CQL3D Time-Dependent Runaway Electron Discharge Dynamics, Including Self-Consistent Ampere-Faraday Equation, Radial Transport, and RF QL Diffusion

CQL3D [1,2] provides a relativistic, finite-difference, bounce-averaged Fokker-Planck solution for the electron distribution $f$(v$_{\mathrm{0}}$,theta$_{\mathrm{0}}$,rho$_{\mathrm{0}}$,t) under the influence of density/temperature variations induced, in this case, by a parameterized model for impurity stream from gas or pellet injection simulating plasma disruption or RE mitigation, and the toroidal electric field. For CQL3D, 6D phase-space is reduced to 3D by averaging over gyro-phase, bounce-phase, and toroidal angle in toroidal axisymmetric geometry. The solution is found self-consistently with the time-dependent Ampere-Faraday equations. We vary parameters controlling the amount and velocity of the impurity source, the rate of T$_{\mathrm{e}}$-reduction, and the lowest T$_{\mathrm{e}}$ achieved, in order to clarify the role of these parameters for RE minimization.

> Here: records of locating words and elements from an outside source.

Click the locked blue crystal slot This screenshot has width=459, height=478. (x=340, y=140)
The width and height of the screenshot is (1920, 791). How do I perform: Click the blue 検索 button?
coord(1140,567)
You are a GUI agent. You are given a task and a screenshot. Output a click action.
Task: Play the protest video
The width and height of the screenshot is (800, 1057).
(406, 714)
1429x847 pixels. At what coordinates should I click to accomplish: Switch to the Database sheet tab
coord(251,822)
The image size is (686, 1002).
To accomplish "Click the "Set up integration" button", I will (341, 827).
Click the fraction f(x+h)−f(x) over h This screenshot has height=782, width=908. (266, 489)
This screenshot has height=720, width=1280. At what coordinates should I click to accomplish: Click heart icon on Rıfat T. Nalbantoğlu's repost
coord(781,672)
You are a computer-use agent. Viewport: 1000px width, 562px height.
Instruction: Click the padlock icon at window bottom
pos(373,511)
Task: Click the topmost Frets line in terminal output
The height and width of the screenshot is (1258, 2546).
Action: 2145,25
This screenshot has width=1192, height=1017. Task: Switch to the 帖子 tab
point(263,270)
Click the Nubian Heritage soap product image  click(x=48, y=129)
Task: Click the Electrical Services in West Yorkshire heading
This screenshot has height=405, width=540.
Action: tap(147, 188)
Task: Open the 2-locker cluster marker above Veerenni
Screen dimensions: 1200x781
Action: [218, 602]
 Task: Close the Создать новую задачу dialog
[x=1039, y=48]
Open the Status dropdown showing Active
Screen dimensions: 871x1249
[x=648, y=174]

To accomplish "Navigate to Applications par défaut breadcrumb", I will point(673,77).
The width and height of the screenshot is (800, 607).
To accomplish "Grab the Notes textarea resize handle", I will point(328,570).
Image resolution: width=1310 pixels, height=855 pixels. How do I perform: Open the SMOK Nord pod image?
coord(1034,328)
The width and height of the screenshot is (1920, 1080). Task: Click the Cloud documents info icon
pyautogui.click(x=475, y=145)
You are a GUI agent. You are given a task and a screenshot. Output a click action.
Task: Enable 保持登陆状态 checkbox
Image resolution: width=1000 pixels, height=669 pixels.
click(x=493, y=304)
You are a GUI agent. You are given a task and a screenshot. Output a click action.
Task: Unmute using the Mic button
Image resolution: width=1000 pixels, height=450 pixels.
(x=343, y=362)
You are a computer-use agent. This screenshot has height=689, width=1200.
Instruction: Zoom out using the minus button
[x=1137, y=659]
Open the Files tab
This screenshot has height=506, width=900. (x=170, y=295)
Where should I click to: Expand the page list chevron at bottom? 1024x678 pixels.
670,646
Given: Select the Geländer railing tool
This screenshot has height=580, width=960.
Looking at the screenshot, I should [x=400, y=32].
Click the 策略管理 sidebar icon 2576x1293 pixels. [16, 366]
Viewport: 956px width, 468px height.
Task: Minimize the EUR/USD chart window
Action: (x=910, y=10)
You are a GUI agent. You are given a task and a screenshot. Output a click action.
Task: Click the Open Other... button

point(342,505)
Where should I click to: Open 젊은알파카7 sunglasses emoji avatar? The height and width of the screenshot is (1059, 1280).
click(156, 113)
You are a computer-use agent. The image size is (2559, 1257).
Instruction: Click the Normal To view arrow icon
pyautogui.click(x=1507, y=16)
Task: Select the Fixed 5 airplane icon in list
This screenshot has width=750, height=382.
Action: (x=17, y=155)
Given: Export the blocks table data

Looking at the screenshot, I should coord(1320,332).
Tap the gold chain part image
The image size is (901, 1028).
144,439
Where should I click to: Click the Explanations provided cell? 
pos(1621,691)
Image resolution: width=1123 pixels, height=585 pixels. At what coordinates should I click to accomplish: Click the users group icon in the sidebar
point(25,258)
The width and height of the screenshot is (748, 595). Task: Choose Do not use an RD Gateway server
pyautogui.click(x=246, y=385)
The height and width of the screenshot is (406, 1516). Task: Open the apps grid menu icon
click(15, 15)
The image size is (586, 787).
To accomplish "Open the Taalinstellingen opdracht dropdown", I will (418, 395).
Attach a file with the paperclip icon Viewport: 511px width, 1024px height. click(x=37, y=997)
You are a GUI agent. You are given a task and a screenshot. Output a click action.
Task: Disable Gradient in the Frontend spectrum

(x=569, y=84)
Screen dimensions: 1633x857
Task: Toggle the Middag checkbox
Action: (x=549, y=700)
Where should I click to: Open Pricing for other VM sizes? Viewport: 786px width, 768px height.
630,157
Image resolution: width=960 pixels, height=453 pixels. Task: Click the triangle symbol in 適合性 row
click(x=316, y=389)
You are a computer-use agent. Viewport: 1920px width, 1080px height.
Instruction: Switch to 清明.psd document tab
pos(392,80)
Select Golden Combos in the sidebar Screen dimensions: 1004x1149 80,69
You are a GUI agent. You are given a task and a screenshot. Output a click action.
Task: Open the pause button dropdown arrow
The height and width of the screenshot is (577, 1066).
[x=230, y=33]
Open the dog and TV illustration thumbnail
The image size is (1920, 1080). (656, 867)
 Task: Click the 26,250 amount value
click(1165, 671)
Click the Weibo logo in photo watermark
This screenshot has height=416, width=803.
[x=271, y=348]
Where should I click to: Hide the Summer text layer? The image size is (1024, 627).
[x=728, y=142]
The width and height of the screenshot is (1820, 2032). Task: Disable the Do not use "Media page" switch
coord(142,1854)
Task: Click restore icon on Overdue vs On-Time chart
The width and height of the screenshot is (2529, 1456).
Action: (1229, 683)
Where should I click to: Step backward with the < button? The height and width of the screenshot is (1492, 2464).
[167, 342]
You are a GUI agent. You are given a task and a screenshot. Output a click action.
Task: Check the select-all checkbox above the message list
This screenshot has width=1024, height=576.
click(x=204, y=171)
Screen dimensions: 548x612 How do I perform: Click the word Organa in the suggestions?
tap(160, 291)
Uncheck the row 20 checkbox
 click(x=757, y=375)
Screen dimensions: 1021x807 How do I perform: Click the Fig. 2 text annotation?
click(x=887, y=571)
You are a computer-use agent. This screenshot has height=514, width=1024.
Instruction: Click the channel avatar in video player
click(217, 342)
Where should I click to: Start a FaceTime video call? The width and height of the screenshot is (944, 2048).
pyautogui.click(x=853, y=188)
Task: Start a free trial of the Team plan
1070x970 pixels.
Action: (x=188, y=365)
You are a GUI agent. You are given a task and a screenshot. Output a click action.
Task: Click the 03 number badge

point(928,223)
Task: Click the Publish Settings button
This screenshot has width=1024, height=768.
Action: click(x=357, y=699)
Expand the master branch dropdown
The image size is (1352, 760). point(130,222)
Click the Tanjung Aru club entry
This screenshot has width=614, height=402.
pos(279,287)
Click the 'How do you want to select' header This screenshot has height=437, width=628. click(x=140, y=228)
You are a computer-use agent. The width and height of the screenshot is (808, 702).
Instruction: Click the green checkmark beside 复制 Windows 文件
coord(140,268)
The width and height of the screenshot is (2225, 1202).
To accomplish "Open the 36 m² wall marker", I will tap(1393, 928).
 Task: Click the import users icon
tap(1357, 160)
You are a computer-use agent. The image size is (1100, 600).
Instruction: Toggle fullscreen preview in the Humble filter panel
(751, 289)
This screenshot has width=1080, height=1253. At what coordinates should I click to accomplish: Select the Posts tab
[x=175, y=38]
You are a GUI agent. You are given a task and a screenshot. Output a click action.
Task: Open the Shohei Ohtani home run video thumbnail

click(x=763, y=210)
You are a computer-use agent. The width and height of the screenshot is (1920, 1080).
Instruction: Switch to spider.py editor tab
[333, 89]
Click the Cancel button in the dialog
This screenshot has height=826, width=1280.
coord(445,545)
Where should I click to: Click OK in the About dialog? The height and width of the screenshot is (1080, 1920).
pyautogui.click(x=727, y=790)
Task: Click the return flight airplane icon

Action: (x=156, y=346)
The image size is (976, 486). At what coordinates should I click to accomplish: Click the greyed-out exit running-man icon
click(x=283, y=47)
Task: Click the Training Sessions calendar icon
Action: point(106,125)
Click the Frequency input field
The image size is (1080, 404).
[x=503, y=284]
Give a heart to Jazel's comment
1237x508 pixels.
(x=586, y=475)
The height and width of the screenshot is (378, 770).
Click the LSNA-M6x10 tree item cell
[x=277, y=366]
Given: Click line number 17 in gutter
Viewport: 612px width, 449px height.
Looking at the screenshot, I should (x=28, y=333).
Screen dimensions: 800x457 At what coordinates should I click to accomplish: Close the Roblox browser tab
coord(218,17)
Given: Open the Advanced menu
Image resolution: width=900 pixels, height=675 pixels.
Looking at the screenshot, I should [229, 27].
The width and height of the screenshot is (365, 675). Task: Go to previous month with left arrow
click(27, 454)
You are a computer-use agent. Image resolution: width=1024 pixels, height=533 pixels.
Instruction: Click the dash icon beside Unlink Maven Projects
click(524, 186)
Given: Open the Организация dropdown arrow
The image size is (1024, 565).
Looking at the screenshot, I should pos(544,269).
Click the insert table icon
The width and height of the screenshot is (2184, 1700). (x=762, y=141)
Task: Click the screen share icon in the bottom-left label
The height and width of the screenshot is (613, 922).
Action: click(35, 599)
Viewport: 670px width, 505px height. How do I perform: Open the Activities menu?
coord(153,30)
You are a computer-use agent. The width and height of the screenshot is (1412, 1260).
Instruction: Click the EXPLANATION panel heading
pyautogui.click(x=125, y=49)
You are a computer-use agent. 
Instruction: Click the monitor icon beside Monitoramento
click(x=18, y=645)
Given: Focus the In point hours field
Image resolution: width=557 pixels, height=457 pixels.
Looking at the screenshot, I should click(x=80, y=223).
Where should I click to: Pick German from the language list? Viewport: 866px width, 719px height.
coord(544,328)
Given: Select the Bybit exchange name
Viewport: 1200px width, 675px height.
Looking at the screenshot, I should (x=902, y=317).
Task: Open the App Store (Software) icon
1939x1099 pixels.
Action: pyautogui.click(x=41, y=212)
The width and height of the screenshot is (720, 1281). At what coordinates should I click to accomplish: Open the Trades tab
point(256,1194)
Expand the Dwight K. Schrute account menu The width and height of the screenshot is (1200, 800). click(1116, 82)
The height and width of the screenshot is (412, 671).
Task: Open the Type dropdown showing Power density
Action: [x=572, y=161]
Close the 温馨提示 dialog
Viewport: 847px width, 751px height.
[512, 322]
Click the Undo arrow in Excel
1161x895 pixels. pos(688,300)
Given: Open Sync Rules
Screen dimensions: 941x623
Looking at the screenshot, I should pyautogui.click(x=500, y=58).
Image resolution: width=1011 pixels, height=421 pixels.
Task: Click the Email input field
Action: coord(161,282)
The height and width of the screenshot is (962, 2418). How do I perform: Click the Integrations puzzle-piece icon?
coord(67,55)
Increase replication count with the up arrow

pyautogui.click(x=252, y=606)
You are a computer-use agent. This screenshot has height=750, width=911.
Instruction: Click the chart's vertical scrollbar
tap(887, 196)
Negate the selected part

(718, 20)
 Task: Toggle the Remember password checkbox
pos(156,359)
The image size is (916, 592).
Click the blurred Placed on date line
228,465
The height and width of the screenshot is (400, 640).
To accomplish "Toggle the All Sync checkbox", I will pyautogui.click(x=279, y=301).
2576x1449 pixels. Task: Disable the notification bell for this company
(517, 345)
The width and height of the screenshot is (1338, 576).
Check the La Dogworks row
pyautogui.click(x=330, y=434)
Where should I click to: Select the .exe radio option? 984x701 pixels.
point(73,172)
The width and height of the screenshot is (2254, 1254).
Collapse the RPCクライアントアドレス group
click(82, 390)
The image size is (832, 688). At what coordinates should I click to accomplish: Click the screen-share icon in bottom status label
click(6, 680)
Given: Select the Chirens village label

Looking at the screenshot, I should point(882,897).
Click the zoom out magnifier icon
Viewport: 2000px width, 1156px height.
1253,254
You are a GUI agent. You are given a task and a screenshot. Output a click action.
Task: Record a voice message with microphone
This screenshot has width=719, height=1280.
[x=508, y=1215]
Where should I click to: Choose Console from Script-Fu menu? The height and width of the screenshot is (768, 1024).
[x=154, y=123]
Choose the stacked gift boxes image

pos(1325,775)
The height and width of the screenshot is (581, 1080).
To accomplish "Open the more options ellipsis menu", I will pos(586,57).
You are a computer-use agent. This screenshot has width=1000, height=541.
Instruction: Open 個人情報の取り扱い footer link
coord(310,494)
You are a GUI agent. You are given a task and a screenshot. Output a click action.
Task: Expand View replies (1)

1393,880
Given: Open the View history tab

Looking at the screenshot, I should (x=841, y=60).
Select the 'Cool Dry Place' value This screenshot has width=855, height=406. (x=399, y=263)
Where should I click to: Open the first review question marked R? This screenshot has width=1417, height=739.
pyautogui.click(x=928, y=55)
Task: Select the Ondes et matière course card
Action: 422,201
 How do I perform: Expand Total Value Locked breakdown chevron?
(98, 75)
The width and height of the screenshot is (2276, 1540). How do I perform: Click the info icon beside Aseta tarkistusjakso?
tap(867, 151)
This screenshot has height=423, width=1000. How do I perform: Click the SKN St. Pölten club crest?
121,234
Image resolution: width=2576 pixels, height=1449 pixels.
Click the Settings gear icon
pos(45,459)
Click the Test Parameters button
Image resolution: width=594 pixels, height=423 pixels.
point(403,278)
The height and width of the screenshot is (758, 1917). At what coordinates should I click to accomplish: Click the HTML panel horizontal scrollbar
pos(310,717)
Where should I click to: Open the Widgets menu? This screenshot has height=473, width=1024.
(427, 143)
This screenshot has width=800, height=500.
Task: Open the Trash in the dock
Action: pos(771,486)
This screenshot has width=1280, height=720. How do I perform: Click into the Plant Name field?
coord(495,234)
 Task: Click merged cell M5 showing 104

Effects of RF wave injection and internal excitation are considered, as a mechanism for enhanced pitch-angle scattering of electrons. [1] R.W. Harvey and M.G. McCoy, ``The CQL3D Fokker Planck Code,'' \underline {www.compxco.com/cql3d.html}. [2] R.W. Harvey, V.S. Chan, S.C. Chiu et al., Phys. Plasmas 7, 4590 (2000).